Friday, October 01, 2021

Milk it

As a kid, I knew that there were two kinds of milk that we used at home--cow's milk and buffalo milk.  Well, here in the US, where buffaloes once roamed in large numbers, I should qualify that as milk from water buffaloes.  To us, it was simply buffalo.

Pandurangan delivered cow's milk.  And Ramamani (?) had buffaloes.  Pandurangan seemed to be at ease with adding water to the milk, which often led to problems with our neighbor who checked for the specific gravity using a lactometer.

It was a simple life.

I came to the US, and the grocery stores were filled with different kinds of milk.
Homogenized.
Low fat.
Skim. 
Ultra pasteurized. ...

Almost every carton had an image of a happy cow.  No buffaloes.

And then there were other kinds of milk.  "Milk" I should say.  Soya milk? Almond milk?  I had never heard of these in the old country.  Of course, I was familiar with தேங்கா பால் (coconut milk); but, nobody--I mean, nobody--that I knew drank that as an alternative to milk.  Coffee and tea were not made with coconut milk.

Word and element location data:
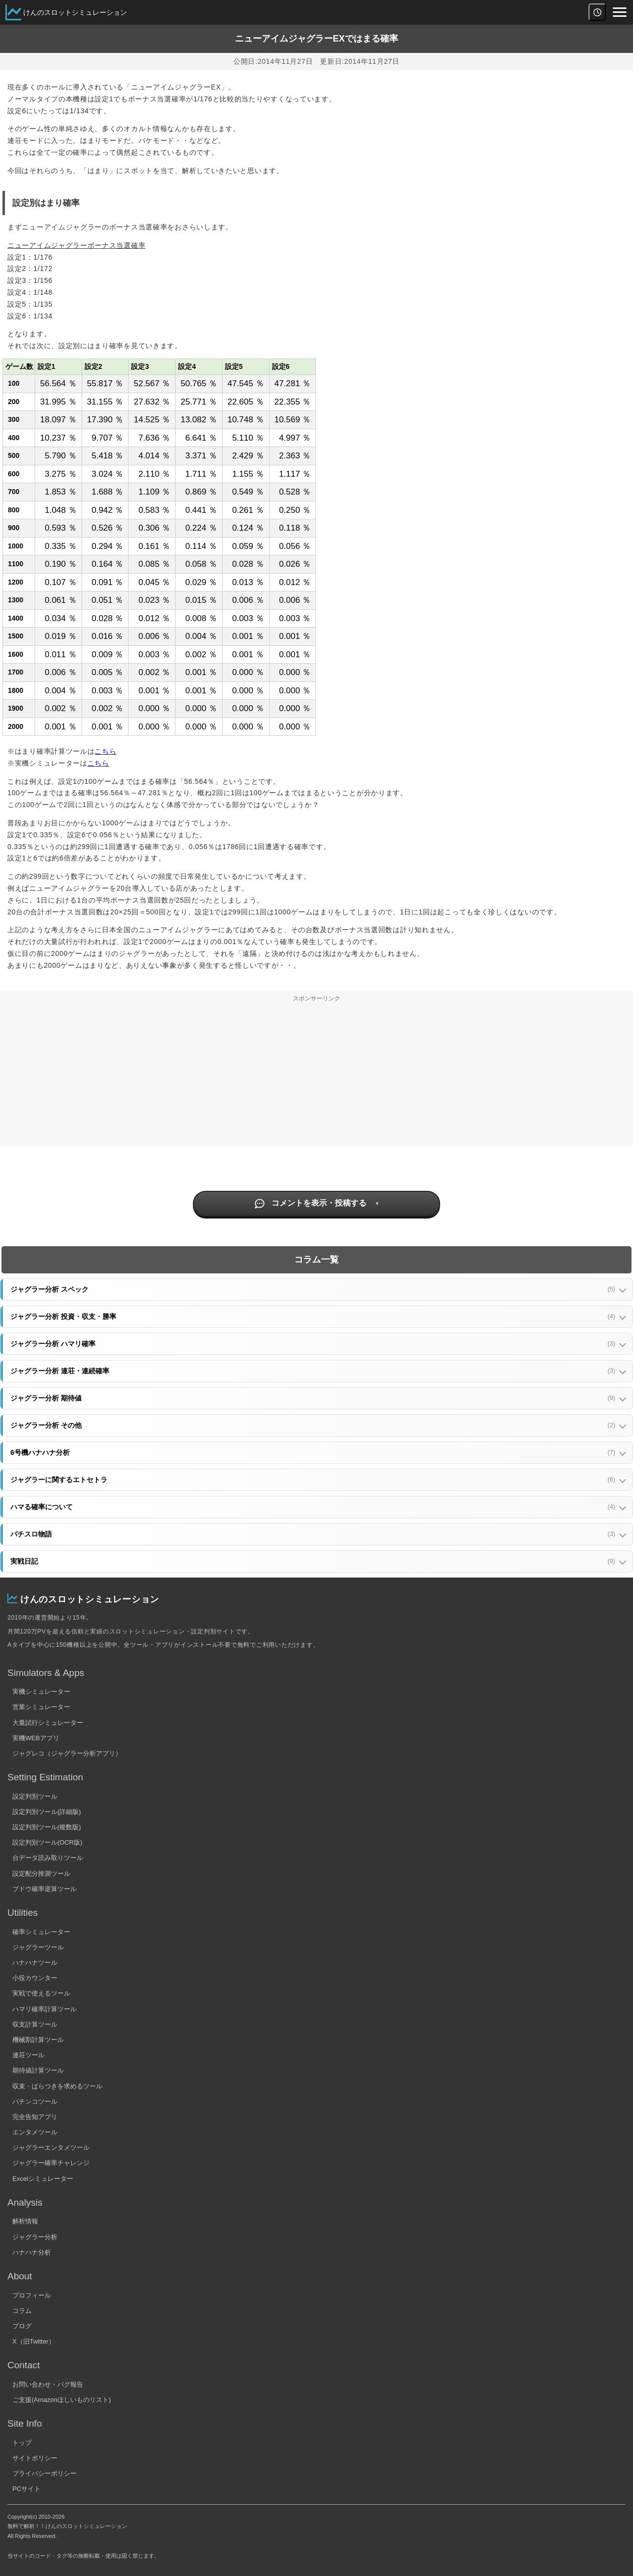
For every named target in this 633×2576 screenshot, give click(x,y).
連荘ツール (28, 2055)
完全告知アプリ (34, 2117)
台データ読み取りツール (47, 1857)
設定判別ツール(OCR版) (47, 1842)
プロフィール (31, 2295)
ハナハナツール (34, 1962)
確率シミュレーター (41, 1932)
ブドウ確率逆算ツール (44, 1889)
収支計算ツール (34, 2024)
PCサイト (26, 2488)
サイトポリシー (34, 2458)
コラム (22, 2310)
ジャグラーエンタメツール (51, 2147)
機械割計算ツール (38, 2039)
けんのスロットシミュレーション (75, 12)
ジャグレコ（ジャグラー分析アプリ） (67, 1753)
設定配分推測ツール (41, 1873)
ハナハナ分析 (31, 2252)
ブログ (22, 2326)
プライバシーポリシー (44, 2473)
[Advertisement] (316, 1077)
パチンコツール (34, 2101)
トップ (22, 2442)
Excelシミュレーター (42, 2178)
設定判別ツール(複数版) (46, 1827)
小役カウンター (34, 1978)
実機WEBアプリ (35, 1738)
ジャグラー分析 (34, 2237)
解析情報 (25, 2221)
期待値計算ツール (38, 2070)
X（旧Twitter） (33, 2341)
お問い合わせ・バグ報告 (47, 2384)
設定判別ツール (34, 1796)
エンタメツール (34, 2132)
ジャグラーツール (38, 1947)
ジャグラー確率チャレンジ (51, 2163)
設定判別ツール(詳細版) (46, 1811)
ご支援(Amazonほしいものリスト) (61, 2399)
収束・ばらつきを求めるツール (57, 2086)
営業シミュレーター (41, 1707)
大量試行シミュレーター (47, 1722)
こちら (105, 751)
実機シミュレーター (41, 1691)
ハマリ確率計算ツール (44, 2009)
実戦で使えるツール (41, 1993)
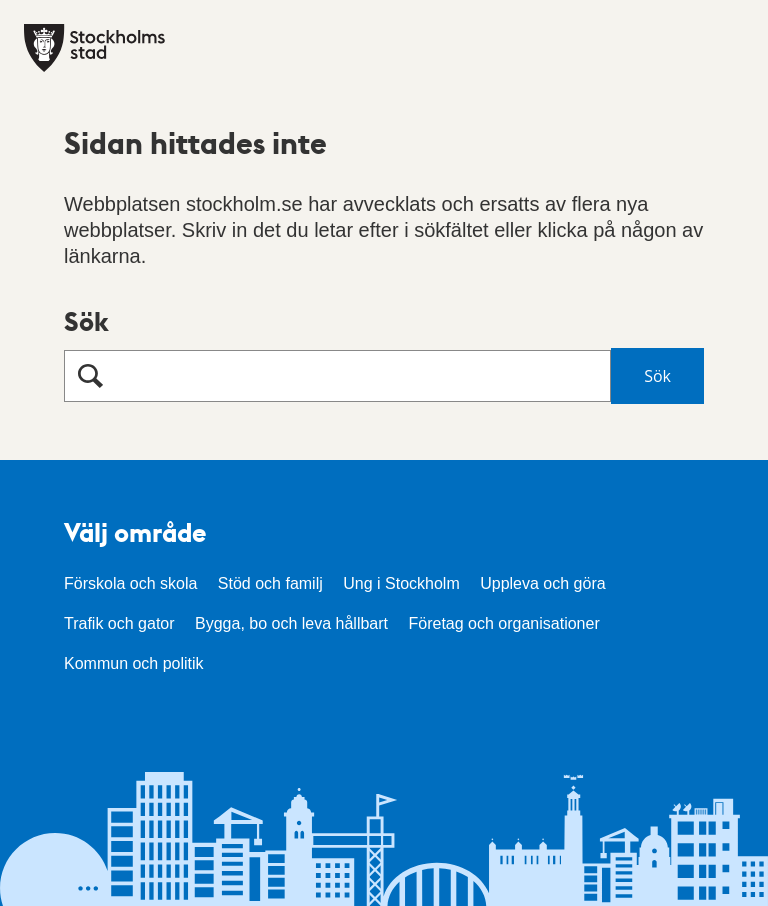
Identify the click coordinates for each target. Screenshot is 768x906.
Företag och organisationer (503, 623)
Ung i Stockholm (401, 583)
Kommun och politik (134, 663)
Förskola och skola (130, 583)
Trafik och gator (119, 623)
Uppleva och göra (542, 583)
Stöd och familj (270, 583)
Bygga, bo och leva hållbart (291, 623)
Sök (86, 320)
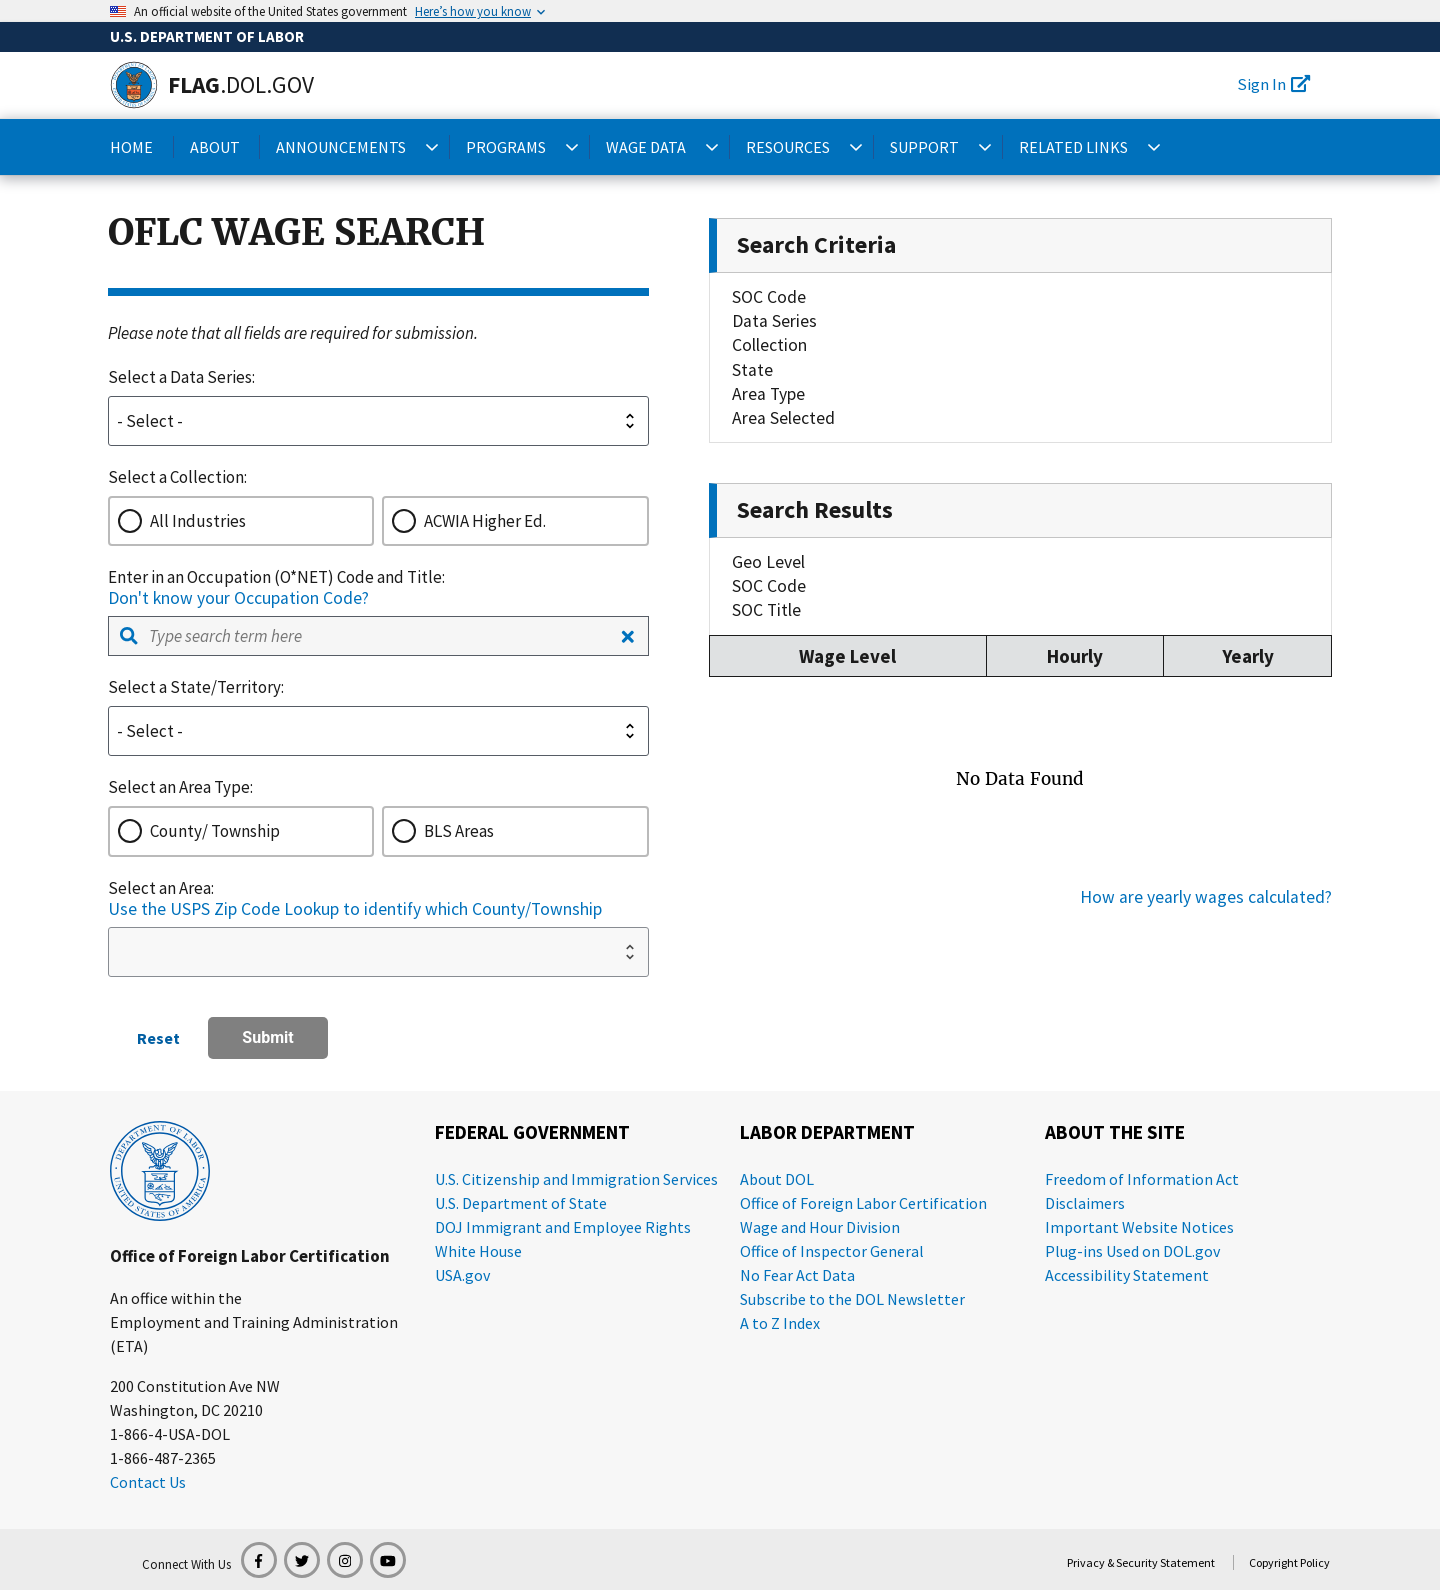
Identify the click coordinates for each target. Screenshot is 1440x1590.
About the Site (1115, 1132)
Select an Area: (161, 888)
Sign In (1273, 84)
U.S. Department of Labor (207, 36)
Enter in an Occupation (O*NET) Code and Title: (276, 577)
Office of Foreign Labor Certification (250, 1256)
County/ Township (215, 831)
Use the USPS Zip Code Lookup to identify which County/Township (355, 909)
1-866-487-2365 (163, 1458)
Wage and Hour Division (820, 1227)
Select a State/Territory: (196, 687)
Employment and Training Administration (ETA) (254, 1334)
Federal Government (532, 1132)
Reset (158, 1038)
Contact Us (148, 1482)
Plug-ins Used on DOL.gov (1132, 1251)
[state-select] (378, 731)
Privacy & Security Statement (1141, 1562)
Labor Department (827, 1132)
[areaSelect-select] (378, 952)
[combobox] (378, 636)
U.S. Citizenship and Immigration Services (576, 1179)
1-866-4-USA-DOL (170, 1434)
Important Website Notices (1139, 1227)
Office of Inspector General (832, 1251)
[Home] (134, 85)
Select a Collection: (177, 477)
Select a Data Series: (181, 377)
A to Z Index (780, 1323)
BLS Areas (459, 831)
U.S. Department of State (521, 1203)
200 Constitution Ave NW (195, 1386)
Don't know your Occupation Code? (238, 598)
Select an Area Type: (180, 787)
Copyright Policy (1289, 1562)
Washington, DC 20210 (186, 1410)
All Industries (198, 521)
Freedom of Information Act (1142, 1179)
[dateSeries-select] (378, 421)
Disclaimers (1085, 1203)
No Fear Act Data (797, 1275)
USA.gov (462, 1275)
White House (478, 1251)
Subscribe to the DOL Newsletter (852, 1299)
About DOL (777, 1179)
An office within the (176, 1298)
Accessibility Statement (1127, 1275)
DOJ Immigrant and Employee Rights (563, 1227)
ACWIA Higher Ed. (485, 521)
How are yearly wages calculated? (1206, 897)
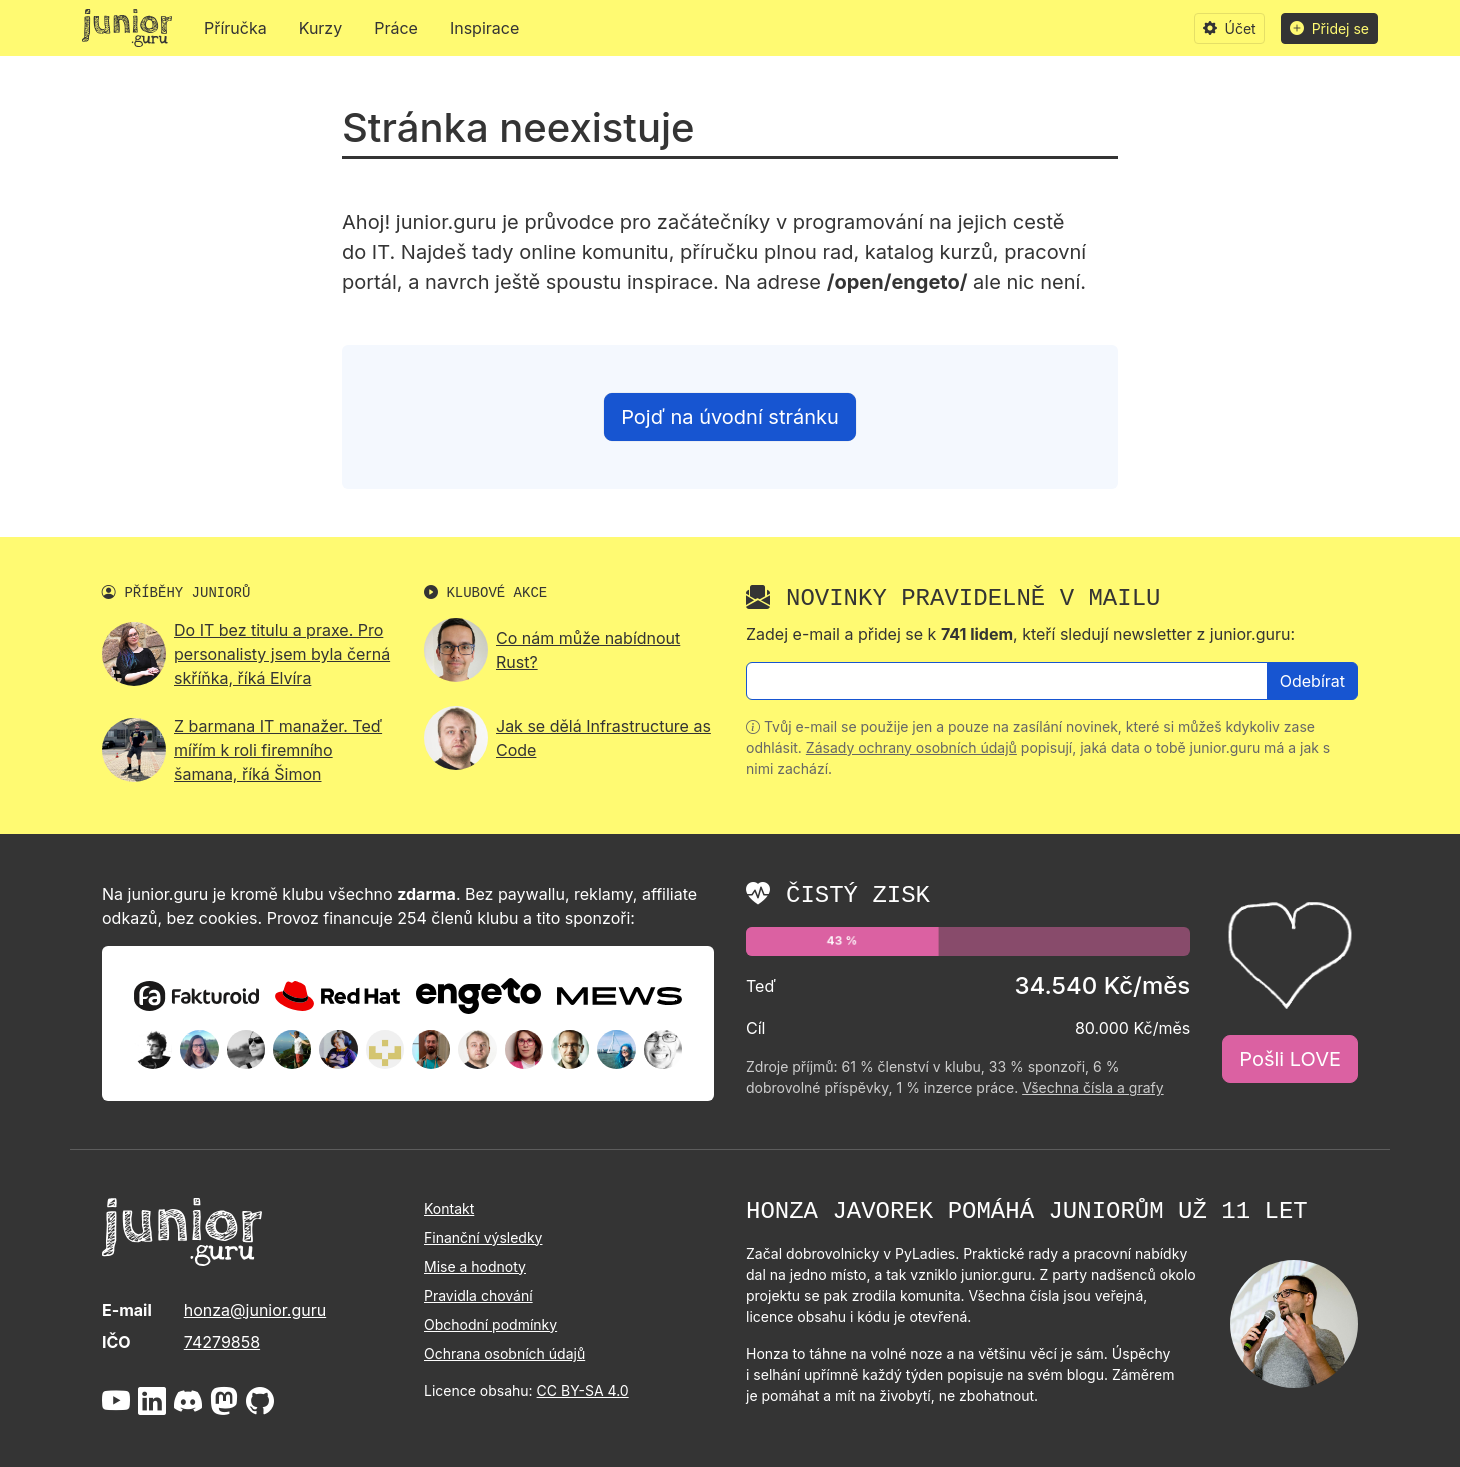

Tasks to carry out:
[a] Write out the milk post from "I came to the" to "cow.  No buffaloes.", renaming "carton" as "jug".
[b] According to the milk post, who delivered cow's milk?
Please rely on the milk post alone.

Full solutions:
[a]
I came to the US, and the grocery stores were filled with different kinds of milk.
Homogenized.
Low fat.
Skim. 
Ultra pasteurized. ...

Almost every jug had an image of a happy cow.  No buffaloes.

[b] Pandurangan